Theories of Seeing. An Introduction
The German book “Theories of Seeing. An Introduction” (Theorien des Sehens zur Einführung) has been written together with Eva Schürmann (under contract with Junius for 2024). In preparing the book, we felt the need to avoid theoretical myopics of disciplines and schools to show how vision can be fruitfully addressed from multiple perspectives, each constituting a theory in its own right. Overall, we will give special emphasis to what we call impure seeing (introduction).

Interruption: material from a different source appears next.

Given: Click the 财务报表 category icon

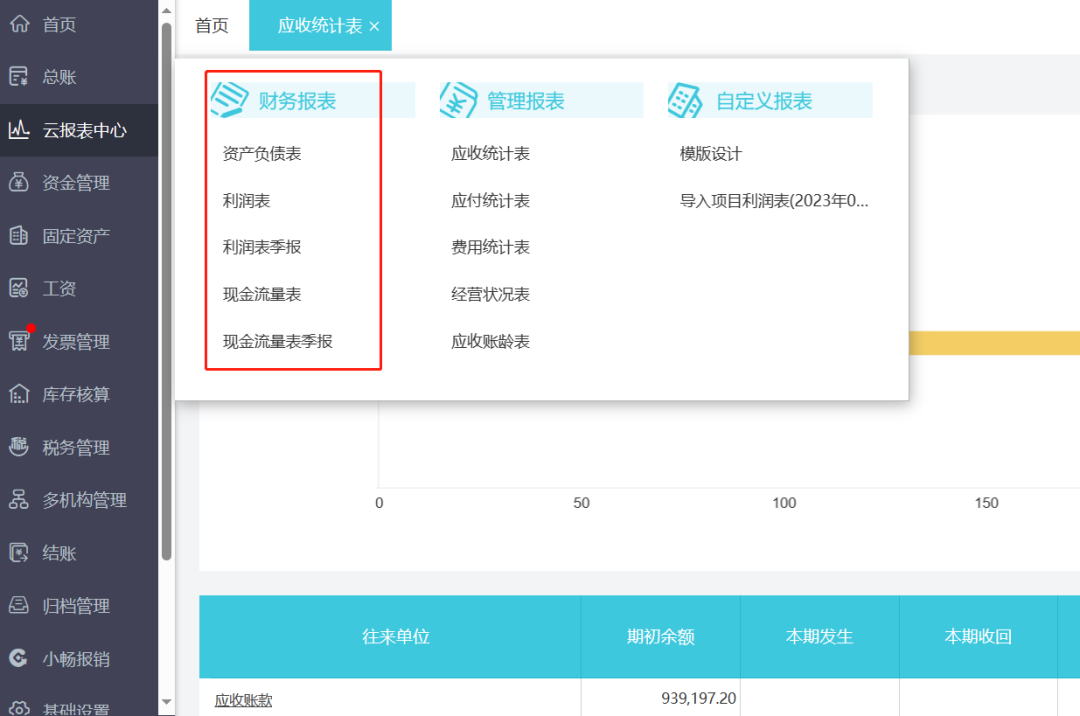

Overview Over the Chapters
We start by addressing the relation of vision to mind and vision to world (cap. 1 and 2). We then walk the reader through some theories of vision that have been part of the cognitive revolution in the cognitive neurosciences before presenting phenomenology and pragmatism as well as 4E cognition (embodied, embedded, extended, and enactive) as an alternative to any largely bottom-up, information-processing paradigm of perception (cap. 3 and 4). This will build on theories that show how vision is social and has ethical implication, especially once one focuses on gaze as a concept (cap. 5). Central for both of us are theories that highlight in what ways seeing can have a history and relies on culture as well on different visual media (cap. 6). We end by highlighting the aesthetic-affective nature of vision (cap 7), a topic still underrepresented especially in philosophical theories of seeing.